Your task: Please copy each line of the data that includes the string "Given".

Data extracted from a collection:
---

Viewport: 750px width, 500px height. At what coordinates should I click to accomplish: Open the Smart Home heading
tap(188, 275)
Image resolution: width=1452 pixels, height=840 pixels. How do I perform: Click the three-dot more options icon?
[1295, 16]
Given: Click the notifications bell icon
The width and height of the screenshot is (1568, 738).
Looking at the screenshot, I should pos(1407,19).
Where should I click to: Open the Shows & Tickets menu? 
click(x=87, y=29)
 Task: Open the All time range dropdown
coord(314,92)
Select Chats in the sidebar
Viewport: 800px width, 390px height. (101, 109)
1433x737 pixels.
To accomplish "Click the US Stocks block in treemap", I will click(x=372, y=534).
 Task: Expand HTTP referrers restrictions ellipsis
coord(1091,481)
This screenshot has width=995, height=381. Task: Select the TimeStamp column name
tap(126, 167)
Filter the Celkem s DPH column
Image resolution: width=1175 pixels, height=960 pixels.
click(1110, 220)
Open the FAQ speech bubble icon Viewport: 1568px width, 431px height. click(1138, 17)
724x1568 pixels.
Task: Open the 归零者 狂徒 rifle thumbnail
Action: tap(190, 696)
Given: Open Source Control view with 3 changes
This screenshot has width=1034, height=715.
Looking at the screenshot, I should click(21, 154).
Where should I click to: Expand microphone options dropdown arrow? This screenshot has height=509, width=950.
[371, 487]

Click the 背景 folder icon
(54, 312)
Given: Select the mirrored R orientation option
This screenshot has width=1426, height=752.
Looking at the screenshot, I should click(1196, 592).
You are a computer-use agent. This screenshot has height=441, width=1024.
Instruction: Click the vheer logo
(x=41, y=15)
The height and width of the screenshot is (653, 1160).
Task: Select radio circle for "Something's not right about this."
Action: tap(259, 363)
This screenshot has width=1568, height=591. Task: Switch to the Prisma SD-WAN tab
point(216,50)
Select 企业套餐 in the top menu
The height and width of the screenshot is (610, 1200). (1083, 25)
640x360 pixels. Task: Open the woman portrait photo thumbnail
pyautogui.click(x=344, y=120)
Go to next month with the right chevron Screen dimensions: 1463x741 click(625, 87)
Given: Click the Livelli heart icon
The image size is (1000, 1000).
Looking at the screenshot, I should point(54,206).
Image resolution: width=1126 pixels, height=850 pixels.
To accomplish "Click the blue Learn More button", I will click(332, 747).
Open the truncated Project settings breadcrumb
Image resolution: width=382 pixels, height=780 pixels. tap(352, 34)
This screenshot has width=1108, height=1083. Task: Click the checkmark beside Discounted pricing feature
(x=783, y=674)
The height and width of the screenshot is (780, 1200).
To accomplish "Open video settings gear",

---

Result below:
Given: Click the notifications bell icon
Given: Open Source Control view with 3 changes
Given: Select the mirrored R orientation option
Given: Click the Livelli heart icon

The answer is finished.